Uw referentie-ID is de bijnaam van de referentie in DigiCert® Document Trust Manager.

Uw referentie-ID kopiëren:

  1. Meld u aan op DigiCert ONE.

  2. Ga naar DigiCert​​®​​ Document Trust Manager > Referenties (Credentials).

  3. Beweeg uw cursor over de bijnaam van de referentie.

  4. Selecteer het Kopiërenpictogram.

SealSign 2.0 downloaden en installeren in Windows

  1. Meld u aan op DigiCert ONE.

  2. Ga naar: DigiCert​​®​​ Document Trust Manager > Resources > Depot clienttools (Client tool repository).

  3. Selecteer Windows als uw besturingssysteem.

  4. Selecteer het downloadpictogram naast SealSign 2.0.

    Opmerking

    Er bestaan twee versies van SealSign 2.0:

    • 64 bit: Aanbevolen.

    • 32 bit: Download deze versie als u een ouder besturingssysteem gebruikt met beperkte middelen dat geen 64-bit-clients aankan.

  5. Voer het installatieprogramma uit.

Configuratiebestand

Er is een configuratiebestand nodig om SealSign 2.0 te gebruiken.
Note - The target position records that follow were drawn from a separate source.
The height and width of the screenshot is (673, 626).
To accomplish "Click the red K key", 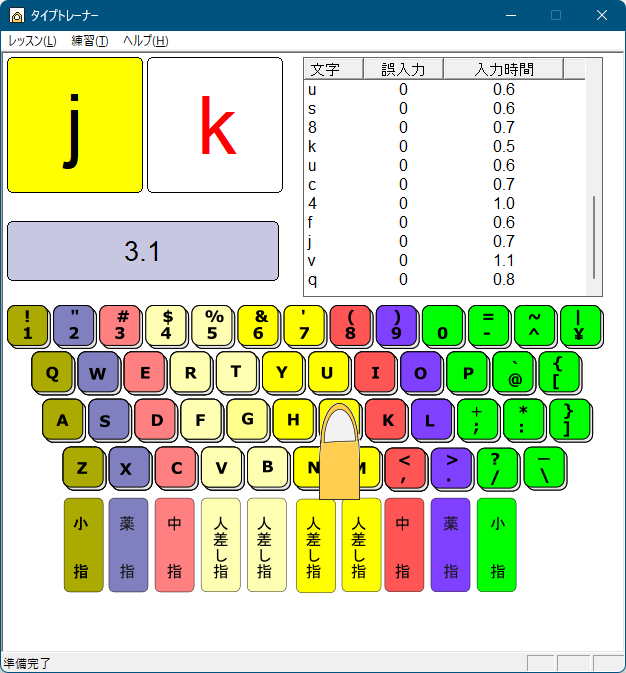I will [x=385, y=419].
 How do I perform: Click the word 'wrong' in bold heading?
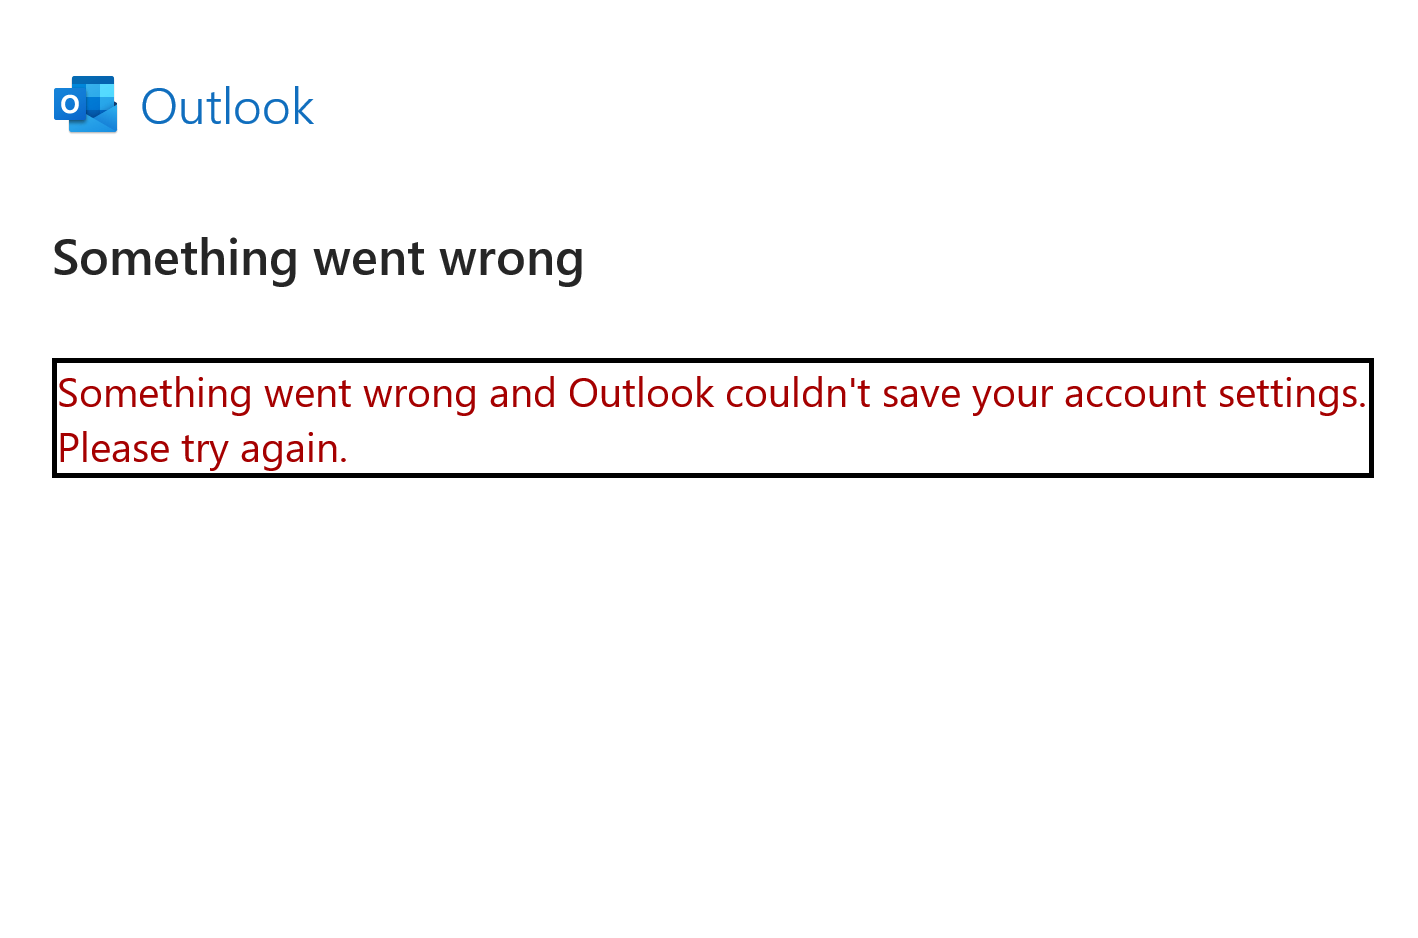click(x=511, y=258)
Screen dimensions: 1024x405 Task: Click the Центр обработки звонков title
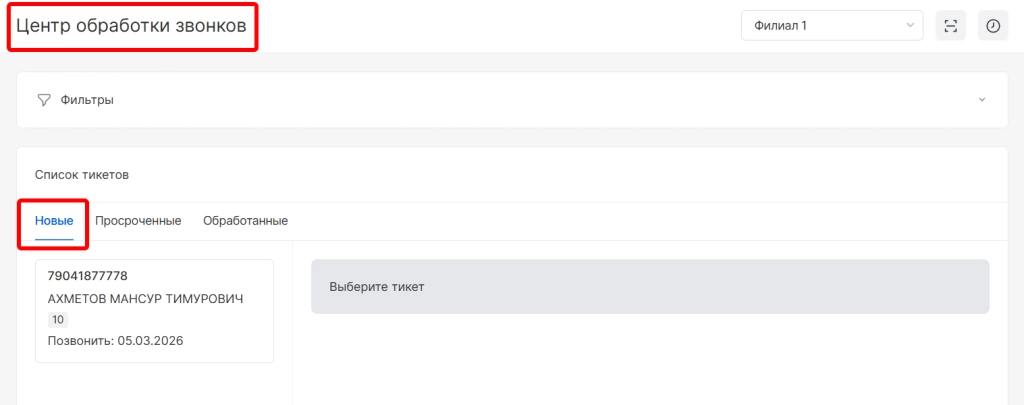tap(131, 26)
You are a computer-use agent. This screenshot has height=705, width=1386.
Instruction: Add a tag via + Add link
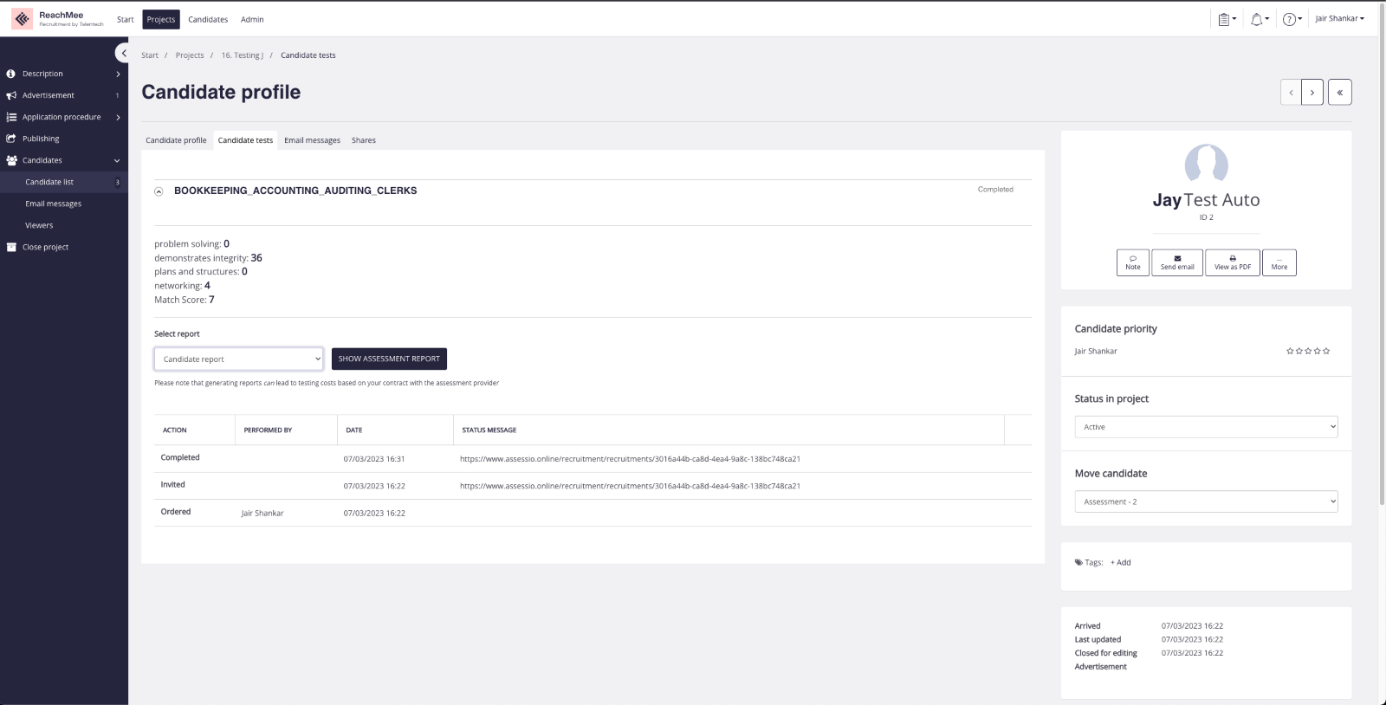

  1. Open het configuratiebestand van

    C:\Program Files\SealSign\config

    Opmerking

    Voor de SealSign 2.0 32-bit versie:

    C:\Program Files(x86)\SealSign\config
  2. Als de SEALSIGN_ENCRYPTION_PASSWORD-systeemomgevingsvariabele is geconfigureerd, volgt u de onderstaande stappen om de gevoelige gegevens 'user-api-key' en 'user-pin' te versleutelen:

    1. Download de 'Jasypt'-Java-bibliotheek en pak het zip-bestand uit. (URL: https://github.com/jasypt/jasypt/releases/download/jasypt-1.9.3/jasypt-1.9.3-dist.zip)

    2. Open de opdrachtprompt en ga naar de map <your_path>\jasypt-1.9.3\bin.

    3. Voer deze opdracht uit:

      encrypt.bat input="" password="" verbose=false

      Argumenten:

      a. input – Voer uw API-sleutel of pincode in.

      b. wachtwoord – Voer het eerder geconfigureerde wachtwoord in de SEALSIGN_ENCRYPTION_PASSWORD- systeemomgevingsvariabele in.

      (voorbeeld: ./encrypt.bat input="PIN" password="PASSWORD")

    4. Gebruik de output die u krijgt na het uitvoeren van bovenstaande opdracht als waarde voor de respectievelijke configuraties.

      (voorbeeld: Als u abcdef ontvangt als output na het uitvoeren van ./encrypt.bat input="PIN" password="PASSWORD", voegt u abcdef als waarde voor de parameter user-pin in de onderstaande configuratie.

  3. Werk het configuratiebestand bij met de onderstaande waarden:

    Sealsignconfig.png

    Gebruikersconfiguratie (User configuration)

    user-credential-id

    Voer uw referentie-ID in.

    user-api-key

    Voer uw API-sleutel in.

    or

    Voer de versleutelde API-sleutel in als de SEALSIGN_ENCRYPTION_PASSWORD-systeemomgevingsvariabele is geconfigureerd.

    auth-mode

    Authenticatiemodus. Voer het authenticatiecertificaat voor API-token voert u CLIENTCERT in. (standaard): APIKEY)

    user-timezone

    Voer uw tijdzone in. (voorbeeld: CET).

    Serverconfiguratie

    url

    Voer de URL van uw server in (voorbeeld: https://one.digicert.com).

    tsa-url

    Voer de URL in van de tijdstempelautoriteit waarmee u de documenten ondertekent. (voorbeeld: http://adobe.timestamp.digicert.com/ of http://tsa.quovadisglobal.com/TSS/HttpTspServer of http://ts.quovadisglobal.com/eu)

  4. Start de SealSign 2.0-client opnieuw op.

Opmerking

Raadpleeg Readme.txt in de installatiemap voor de volledige reeks configuratieparameters en -waarden.